You are viewing a plain text version of this content. The canonical link for it is here.
Posted to user@spark.apache.org by marc nicole <mk...@gmail.com> on 2023/04/30 23:01:40 UTC

How to change column values using several when conditions ?

Hello to you Sparkling community :)

I want to change values of a column in a dataset according to a mapping
list that maps original values of that column to other new values. Each
element of the list (colMappingValues) is a string that separates the
original values from the new values using a ";".

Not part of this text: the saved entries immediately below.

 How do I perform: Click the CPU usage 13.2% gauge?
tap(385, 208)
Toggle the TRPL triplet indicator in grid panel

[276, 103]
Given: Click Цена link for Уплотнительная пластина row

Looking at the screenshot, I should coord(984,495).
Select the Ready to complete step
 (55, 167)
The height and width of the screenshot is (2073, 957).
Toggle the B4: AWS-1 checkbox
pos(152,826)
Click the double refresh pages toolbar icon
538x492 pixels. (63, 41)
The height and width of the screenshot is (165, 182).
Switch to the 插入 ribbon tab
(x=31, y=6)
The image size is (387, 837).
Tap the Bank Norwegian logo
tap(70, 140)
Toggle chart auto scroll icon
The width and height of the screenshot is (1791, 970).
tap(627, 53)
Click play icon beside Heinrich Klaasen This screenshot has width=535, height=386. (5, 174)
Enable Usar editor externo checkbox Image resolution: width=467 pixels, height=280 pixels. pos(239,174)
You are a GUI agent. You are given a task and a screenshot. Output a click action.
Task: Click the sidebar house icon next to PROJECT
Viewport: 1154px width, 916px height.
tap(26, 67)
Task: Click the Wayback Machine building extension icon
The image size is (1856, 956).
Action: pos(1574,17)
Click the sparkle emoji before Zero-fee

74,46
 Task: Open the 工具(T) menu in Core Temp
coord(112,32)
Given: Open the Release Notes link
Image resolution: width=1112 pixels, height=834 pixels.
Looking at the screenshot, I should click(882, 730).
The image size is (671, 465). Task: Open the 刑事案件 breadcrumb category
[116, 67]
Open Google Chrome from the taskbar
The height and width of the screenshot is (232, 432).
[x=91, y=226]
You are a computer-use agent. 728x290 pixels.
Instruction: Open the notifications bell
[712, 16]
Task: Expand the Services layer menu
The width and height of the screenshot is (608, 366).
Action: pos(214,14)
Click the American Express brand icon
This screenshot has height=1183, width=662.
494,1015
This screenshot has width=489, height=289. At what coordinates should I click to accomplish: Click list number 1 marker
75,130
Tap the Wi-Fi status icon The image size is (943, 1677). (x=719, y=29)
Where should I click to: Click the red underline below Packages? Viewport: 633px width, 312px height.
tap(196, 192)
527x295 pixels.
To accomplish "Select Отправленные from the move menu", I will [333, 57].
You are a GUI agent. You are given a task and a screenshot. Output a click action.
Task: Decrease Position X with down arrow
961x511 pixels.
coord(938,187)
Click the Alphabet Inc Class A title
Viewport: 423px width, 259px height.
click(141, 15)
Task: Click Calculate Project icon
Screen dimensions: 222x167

So for a given column (in the following example colName), I do the
following processing to alter the column values as described:

for (i=0;i<colMappingValues.size();i++){
>
>     //below lists contains all distinct values of a column
> (colMappingValues[i]) and their target values)
>     allValuesChanges = colMappingValues[i].toString().split(";", 2);
>
>      dataset  = dataset.withColumn(colName,
> when(dataset.col(colName).equalTo(allValuesChanges[0])),allValuesChanges[1]).otherwise(dataset.col(colName));

}

which is working but I want it to be efficient to avoid unnecessary
iterations. Meaning that I want when the column doesn't contain the value
from the list, the call to withColumn() gets ignored.
How to do exactly that in a more efficient way using Spark in Java?

Thanks.